NVIDIA Fireside Chat

Gilad Shainer on why the AI factory needs four networks, not one

Gilad Shainer· SVP of Networking at NVIDIA at NVIDIA
·~30 min·English·NVIDIA
AI InfrastructureGPUInferenceTraining
TL;DR

NVIDIA's networking chief argues an AI factory needs four purpose-built networks — not off-the-shelf Ethernet — to turn a datacenter full of GPUs into a single supercomputer.

01Core Mental Model

Four Networks, Not One

An AI factory is not wired by a single network — it needs four separate, purpose-built ones, each solving a problem the old datacenter never had.

And obviously there is no one infrastructure that fits all.

Gilad Shainer, NVIDIA Fireside Chat
Key Insight
Shainer is quietly retiring the idea of 'the datacenter network.' A traditional datacenter had one network, maybe two counting DCI; an AI factory has four plus a secure access layer. That is not a scaling story — it's a claim that AI broke the single-fabric assumption datacenters were built on.

02Scale-Up

Wiring Many GPUs Into One

The scale-up network exists to fuse as many as 1,152 GPUs into a single GPU unit, and it carries roughly 100 times the bandwidth of traditional compute.

but that scale up network is at least 100 x the bandwidth of what we've traditionally seen in compute.

Alan Welkel, NVIDIA Fireside Chat
Key Insight
The number that matters here isn't the GPU count, it's the 100x. Bandwidth that extreme is only worth building if the goal is to make many chips act like one — which is why NVLink is a distinct, purpose-built fabric and not just faster Ethernet. The wiring is the product.

03The Wiring Decides

Server Farm or Supercomputer

Take the exact same GPUs and the network alone decides whether you get a supercomputer or just a pile of servers.
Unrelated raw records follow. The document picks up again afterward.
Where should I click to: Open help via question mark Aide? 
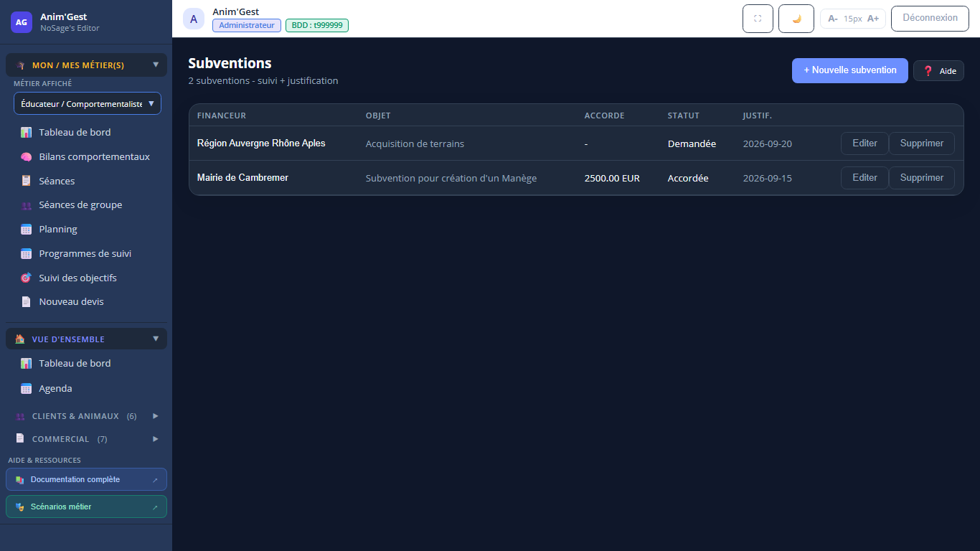point(938,71)
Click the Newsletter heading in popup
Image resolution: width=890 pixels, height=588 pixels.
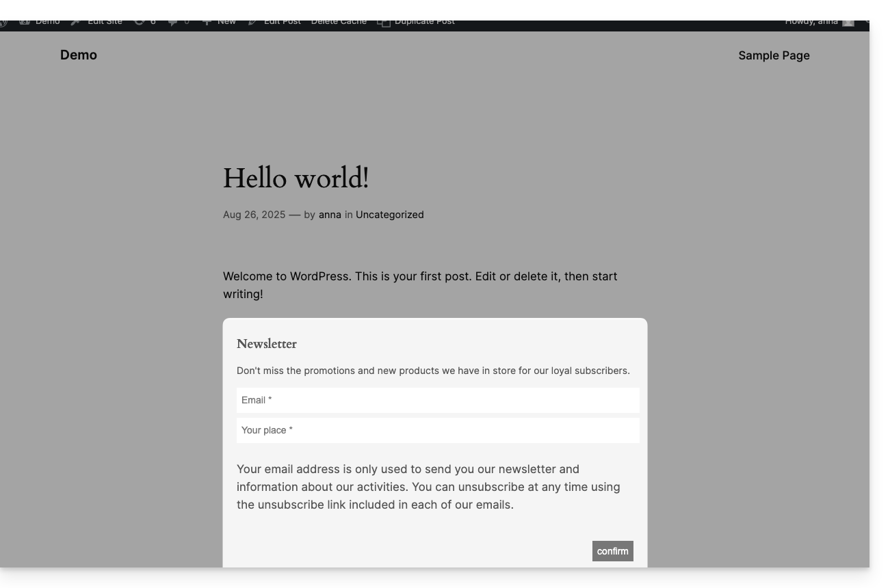267,344
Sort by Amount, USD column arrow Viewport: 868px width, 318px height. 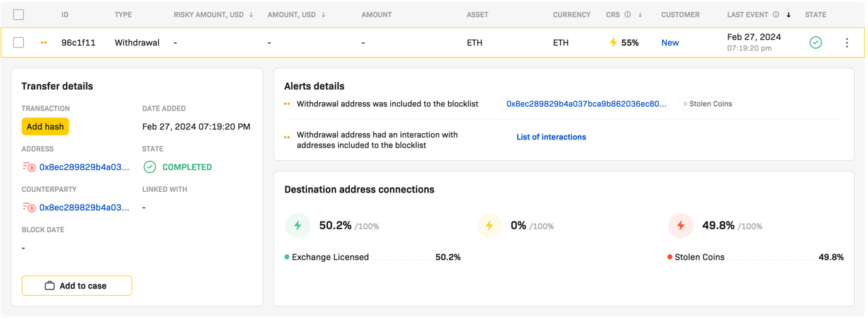[323, 15]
If you if you connect them with an off the shelf Ethernet network, you just build a server farm. No more to that.

Gilad Shainer, NVIDIA Fireside Chat
Key Insight
This is the load-bearing claim of the whole interview: value has migrated from the chip to the fabric between chips. Ethernet built for single servers delivers bandwidth but not jitter-free synchronization — so the same silicon that could be a supercomputer degrades into an ordinary server farm the moment the network is generic.

04Cadence

Two Generations at Once

The generational cadence dropped from one every three-to-four years to something new every single year, forcing teams to build two generations in parallel.

So you're already working on two generations in parallel. And you need to understand what are the technologies that are going to come next.

Gilad Shainer, NVIDIA Fireside Chat
Key Insight
A yearly cadence quietly rewrites who can compete. When you must ship a new GPU, switch, and SuperNIC every year while already designing the one after, a strong research arm stops being a nicety and becomes the entry fee — the barrier is organizational stamina, not any single chip.

05Power Ceiling

Power Is the Real Limit

Because power caps how much compute you can install, and the optical network burns nearly a tenth of it, moving the optics onto the switch package saves about five times the power.

It's not just saving power almost five x less power and optical network. We're also seeing ten x increase in the time or mean time between interrupts.

Gilad Shainer, NVIDIA Fireside Chat
Key Insight
Notice the power savings come with a reliability bonus nobody asked for. Shortening the distance data has to travel doesn't just cut watts — fewer pluggable parts means ten times longer between interrupts. In a factory where power is the hard ceiling, an efficiency move that also raises uptime is the rare free lunch.

06Performance

Zero Jitter, Zero Collisions

The whole design target is the hardest one to hit — zero jitter — and in the field it showed up as 95% effective bandwidth with zero collisions across 100,000 GPUs.

And in my eyes, again, Alan, it's it's zero jitter. It's the most complicated things to achieve.

Gilad Shainer, NVIDIA Fireside Chat
Key Insight
Jitter sounds like a performance nicety; Shainer treats it as the foundation of multi-tenancy. Zero collisions means no congestion, and no congestion means one customer's workload physically cannot steal performance from another's — so the boring-sounding jitter metric is actually what lets you sell an SLA on a shared AI cloud.

07Division of Labor

No Single Box Can Do It

You can't build the AI network in one device because free traffic-spraying and in-order delivery cannot live in the same box — the switch and the NIC each take half the job.

You cannot do both at the same place. And that's why you cannot implement an AI network just on a switch.

Gilad Shainer, NVIDIA Fireside Chat
Key Insight
This is the technical reason the four-network story can't be shortcut. Spreading traffic across every port for bandwidth and guaranteeing packets arrive in order are contradictory jobs — so the intelligence has to be split, switch and SuperNIC, and co-designed end to end. It's an argument for owning the whole fabric rather than buying parts.